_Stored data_
........

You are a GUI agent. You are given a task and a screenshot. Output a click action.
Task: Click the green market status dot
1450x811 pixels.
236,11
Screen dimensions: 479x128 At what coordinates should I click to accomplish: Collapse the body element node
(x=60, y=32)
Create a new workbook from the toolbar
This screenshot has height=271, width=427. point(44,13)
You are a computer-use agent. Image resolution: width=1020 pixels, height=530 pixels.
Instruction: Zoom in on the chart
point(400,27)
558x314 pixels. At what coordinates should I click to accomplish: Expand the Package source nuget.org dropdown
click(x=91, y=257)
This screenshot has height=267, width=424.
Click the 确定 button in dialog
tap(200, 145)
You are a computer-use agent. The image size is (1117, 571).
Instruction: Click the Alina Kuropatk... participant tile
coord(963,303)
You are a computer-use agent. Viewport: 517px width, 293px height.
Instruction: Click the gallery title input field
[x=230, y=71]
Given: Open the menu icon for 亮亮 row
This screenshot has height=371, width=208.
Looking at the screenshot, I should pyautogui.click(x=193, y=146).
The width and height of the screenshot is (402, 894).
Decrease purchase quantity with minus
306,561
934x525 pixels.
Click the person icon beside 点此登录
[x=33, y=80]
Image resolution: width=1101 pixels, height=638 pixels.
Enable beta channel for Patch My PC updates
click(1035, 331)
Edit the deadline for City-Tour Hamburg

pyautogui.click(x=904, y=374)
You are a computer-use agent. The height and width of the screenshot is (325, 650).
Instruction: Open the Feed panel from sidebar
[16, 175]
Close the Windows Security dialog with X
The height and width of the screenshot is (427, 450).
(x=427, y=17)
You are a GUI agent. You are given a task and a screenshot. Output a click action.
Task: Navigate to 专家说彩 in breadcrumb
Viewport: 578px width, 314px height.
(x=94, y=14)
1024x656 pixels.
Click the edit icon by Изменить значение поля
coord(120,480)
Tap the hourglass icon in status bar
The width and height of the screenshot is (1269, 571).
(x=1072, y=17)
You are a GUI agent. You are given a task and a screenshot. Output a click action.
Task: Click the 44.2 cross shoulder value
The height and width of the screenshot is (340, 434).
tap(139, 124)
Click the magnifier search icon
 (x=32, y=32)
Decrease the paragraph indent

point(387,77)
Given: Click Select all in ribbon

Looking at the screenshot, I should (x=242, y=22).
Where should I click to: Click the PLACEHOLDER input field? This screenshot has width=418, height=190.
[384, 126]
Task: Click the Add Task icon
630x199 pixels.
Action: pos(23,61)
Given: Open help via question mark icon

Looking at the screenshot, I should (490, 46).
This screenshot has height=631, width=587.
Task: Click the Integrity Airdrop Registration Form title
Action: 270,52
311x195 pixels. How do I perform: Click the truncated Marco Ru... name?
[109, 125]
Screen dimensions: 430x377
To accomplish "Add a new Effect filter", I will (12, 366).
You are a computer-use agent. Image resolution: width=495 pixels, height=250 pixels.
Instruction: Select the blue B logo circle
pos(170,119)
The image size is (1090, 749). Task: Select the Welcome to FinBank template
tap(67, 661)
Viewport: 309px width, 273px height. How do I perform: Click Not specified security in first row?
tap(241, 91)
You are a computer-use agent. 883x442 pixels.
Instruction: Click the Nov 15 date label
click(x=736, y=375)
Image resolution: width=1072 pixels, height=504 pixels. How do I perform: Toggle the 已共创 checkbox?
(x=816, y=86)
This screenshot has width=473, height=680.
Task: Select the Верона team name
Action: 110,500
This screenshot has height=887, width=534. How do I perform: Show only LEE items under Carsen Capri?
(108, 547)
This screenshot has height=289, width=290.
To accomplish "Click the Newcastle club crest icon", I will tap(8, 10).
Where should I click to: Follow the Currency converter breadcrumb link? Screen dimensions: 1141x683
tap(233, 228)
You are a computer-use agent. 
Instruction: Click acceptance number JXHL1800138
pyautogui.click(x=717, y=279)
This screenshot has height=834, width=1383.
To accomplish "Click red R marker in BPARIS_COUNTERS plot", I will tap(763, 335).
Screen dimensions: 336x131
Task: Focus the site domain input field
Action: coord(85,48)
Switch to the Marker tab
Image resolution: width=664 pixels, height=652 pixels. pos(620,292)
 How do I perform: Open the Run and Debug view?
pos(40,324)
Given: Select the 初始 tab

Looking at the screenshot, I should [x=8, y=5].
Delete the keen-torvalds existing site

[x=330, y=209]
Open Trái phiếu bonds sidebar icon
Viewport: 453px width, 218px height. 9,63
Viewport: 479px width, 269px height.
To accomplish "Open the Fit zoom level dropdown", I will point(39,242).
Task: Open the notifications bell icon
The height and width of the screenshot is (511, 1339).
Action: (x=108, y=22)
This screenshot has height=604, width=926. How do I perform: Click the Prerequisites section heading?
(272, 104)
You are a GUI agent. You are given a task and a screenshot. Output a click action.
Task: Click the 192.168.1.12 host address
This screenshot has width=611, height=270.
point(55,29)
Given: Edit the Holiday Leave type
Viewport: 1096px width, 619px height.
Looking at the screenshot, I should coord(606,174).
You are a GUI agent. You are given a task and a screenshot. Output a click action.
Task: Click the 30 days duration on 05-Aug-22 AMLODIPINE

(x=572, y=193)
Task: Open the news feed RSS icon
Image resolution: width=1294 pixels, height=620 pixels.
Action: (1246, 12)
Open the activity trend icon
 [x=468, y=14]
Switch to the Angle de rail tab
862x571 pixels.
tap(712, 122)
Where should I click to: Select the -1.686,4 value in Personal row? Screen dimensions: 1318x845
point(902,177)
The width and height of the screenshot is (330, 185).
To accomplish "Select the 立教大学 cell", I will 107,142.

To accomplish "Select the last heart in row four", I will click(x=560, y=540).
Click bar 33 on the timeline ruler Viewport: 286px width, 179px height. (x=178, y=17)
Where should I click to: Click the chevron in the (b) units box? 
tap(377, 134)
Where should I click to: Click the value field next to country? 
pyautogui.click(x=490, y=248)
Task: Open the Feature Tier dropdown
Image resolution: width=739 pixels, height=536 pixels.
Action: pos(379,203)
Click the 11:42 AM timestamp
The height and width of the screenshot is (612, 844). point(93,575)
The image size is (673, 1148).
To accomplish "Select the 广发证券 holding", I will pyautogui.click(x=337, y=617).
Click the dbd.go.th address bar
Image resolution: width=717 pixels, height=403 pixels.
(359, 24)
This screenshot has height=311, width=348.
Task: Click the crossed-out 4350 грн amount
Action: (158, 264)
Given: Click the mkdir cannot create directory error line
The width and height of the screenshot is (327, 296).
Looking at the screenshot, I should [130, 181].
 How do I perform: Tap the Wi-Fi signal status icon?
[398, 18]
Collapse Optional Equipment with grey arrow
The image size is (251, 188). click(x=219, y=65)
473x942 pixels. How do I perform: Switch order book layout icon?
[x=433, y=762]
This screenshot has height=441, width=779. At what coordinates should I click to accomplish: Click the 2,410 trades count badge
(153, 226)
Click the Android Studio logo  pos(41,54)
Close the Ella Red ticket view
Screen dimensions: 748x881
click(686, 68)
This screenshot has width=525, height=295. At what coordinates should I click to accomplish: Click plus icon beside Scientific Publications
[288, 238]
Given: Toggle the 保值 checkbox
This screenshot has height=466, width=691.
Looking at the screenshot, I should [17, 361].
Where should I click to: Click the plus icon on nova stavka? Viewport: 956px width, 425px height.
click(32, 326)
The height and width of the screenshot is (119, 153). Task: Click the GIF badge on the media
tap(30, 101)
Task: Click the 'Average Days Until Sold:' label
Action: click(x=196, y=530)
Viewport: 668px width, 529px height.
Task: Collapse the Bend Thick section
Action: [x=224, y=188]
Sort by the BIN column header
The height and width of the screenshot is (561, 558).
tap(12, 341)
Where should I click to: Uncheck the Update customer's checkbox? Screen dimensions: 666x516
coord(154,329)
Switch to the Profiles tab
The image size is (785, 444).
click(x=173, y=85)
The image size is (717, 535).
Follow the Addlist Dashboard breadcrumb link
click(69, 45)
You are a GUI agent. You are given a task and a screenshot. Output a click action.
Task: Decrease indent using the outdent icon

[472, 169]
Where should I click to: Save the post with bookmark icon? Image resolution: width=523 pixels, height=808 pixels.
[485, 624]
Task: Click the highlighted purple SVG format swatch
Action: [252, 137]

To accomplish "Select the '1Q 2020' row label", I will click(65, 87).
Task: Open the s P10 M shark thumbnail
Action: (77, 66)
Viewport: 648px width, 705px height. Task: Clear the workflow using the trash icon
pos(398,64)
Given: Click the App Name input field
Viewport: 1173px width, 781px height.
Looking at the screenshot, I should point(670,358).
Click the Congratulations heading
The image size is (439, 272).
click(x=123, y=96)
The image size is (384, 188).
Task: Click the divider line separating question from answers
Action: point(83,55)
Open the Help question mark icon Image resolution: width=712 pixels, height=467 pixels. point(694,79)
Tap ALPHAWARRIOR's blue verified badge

........

_DESCRIPTION OF THE TASK_
Quote every line of the records above, from the first down to the one holding "You are a computer-use agent. Viewport: 517px", exactly as written.

_EXERCISE OUTPUT_
You are a GUI agent. You are given a task and a screenshot. Output a click action.
Task: Click the green market status dot
1450x811 pixels.
236,11
Screen dimensions: 479x128 At what coordinates should I click to accomplish: Collapse the body element node
(x=60, y=32)
Create a new workbook from the toolbar
This screenshot has height=271, width=427. point(44,13)
You are a computer-use agent. Image resolution: width=1020 pixels, height=530 pixels.
Instruction: Zoom in on the chart
point(400,27)
558x314 pixels. At what coordinates should I click to accomplish: Expand the Package source nuget.org dropdown
click(x=91, y=257)
This screenshot has height=267, width=424.
Click the 确定 button in dialog
tap(200, 145)
You are a computer-use agent. The image size is (1117, 571).
Instruction: Click the Alina Kuropatk... participant tile
coord(963,303)
You are a computer-use agent. Viewport: 517px width, 293px height.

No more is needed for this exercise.